◆ Records shown
────────────────────

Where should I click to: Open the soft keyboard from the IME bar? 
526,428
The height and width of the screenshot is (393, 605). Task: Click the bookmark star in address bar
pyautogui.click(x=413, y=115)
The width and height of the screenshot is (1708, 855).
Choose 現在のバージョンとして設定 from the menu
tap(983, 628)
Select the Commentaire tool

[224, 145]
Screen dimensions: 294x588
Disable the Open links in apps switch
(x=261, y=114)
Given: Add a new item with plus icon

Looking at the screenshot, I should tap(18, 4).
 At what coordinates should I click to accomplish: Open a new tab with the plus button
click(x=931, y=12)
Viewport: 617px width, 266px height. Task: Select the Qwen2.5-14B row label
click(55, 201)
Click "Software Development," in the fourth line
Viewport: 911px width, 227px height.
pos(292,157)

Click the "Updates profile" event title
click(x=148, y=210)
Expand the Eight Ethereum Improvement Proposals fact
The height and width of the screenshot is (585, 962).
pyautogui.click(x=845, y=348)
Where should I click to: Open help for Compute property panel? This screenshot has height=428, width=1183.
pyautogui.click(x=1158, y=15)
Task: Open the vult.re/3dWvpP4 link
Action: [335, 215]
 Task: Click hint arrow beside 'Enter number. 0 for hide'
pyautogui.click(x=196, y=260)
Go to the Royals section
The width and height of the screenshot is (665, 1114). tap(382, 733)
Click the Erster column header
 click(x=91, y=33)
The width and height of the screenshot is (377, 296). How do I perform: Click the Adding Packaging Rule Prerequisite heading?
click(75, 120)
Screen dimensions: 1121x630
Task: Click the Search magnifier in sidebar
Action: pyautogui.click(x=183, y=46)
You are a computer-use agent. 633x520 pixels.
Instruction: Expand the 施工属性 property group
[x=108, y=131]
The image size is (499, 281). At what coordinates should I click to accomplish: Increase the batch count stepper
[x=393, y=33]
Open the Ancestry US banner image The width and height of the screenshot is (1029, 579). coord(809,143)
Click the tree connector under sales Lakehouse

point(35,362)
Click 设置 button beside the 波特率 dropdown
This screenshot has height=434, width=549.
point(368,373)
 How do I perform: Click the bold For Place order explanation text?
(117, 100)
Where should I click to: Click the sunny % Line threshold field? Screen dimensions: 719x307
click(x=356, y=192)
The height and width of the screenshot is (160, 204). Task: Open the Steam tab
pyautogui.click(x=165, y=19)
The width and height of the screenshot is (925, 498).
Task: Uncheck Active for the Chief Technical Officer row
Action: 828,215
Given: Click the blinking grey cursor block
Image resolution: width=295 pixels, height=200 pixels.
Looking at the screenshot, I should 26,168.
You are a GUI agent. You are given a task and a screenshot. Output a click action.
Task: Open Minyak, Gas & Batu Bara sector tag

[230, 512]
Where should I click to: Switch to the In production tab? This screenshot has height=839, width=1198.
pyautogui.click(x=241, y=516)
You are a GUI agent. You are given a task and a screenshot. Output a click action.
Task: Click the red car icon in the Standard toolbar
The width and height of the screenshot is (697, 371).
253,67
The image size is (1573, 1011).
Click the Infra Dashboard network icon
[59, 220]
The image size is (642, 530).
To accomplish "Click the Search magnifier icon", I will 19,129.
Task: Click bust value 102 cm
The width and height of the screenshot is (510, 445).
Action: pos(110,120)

────────────────────

Copy out each record, keeping every word as it is.

Where should I click to: Open the soft keyboard from the IME bar? 
526,428
The height and width of the screenshot is (393, 605). Task: Click the bookmark star in address bar
pyautogui.click(x=413, y=115)
The width and height of the screenshot is (1708, 855).
Choose 現在のバージョンとして設定 from the menu
tap(983, 628)
Select the Commentaire tool

[224, 145]
Screen dimensions: 294x588
Disable the Open links in apps switch
(x=261, y=114)
Given: Add a new item with plus icon

Looking at the screenshot, I should tap(18, 4).
 At what coordinates should I click to accomplish: Open a new tab with the plus button
click(x=931, y=12)
Viewport: 617px width, 266px height. Task: Select the Qwen2.5-14B row label
click(55, 201)
Click "Software Development," in the fourth line
Viewport: 911px width, 227px height.
pos(292,157)

Click the "Updates profile" event title
click(x=148, y=210)
Expand the Eight Ethereum Improvement Proposals fact
The height and width of the screenshot is (585, 962).
pyautogui.click(x=845, y=348)
Where should I click to: Open help for Compute property panel? This screenshot has height=428, width=1183.
pyautogui.click(x=1158, y=15)
Task: Open the vult.re/3dWvpP4 link
Action: [335, 215]
 Task: Click hint arrow beside 'Enter number. 0 for hide'
pyautogui.click(x=196, y=260)
Go to the Royals section
The width and height of the screenshot is (665, 1114). tap(382, 733)
Click the Erster column header
 click(x=91, y=33)
The width and height of the screenshot is (377, 296). How do I perform: Click the Adding Packaging Rule Prerequisite heading?
click(75, 120)
Screen dimensions: 1121x630
Task: Click the Search magnifier in sidebar
Action: pyautogui.click(x=183, y=46)
You are a computer-use agent. 633x520 pixels.
Instruction: Expand the 施工属性 property group
[x=108, y=131]
The image size is (499, 281). At what coordinates should I click to accomplish: Increase the batch count stepper
[x=393, y=33]
Open the Ancestry US banner image The width and height of the screenshot is (1029, 579). coord(809,143)
Click the tree connector under sales Lakehouse

point(35,362)
Click 设置 button beside the 波特率 dropdown
This screenshot has height=434, width=549.
point(368,373)
 How do I perform: Click the bold For Place order explanation text?
(117, 100)
Where should I click to: Click the sunny % Line threshold field? Screen dimensions: 719x307
click(x=356, y=192)
The height and width of the screenshot is (160, 204). Task: Open the Steam tab
pyautogui.click(x=165, y=19)
The width and height of the screenshot is (925, 498).
Task: Uncheck Active for the Chief Technical Officer row
Action: 828,215
Given: Click the blinking grey cursor block
Image resolution: width=295 pixels, height=200 pixels.
Looking at the screenshot, I should 26,168.
You are a GUI agent. You are given a task and a screenshot. Output a click action.
Task: Open Minyak, Gas & Batu Bara sector tag

[230, 512]
Where should I click to: Switch to the In production tab? This screenshot has height=839, width=1198.
pyautogui.click(x=241, y=516)
You are a GUI agent. You are given a task and a screenshot. Output a click action.
Task: Click the red car icon in the Standard toolbar
The width and height of the screenshot is (697, 371).
253,67
The image size is (1573, 1011).
Click the Infra Dashboard network icon
[59, 220]
The image size is (642, 530).
To accomplish "Click the Search magnifier icon", I will 19,129.
Task: Click bust value 102 cm
The width and height of the screenshot is (510, 445).
Action: pos(110,120)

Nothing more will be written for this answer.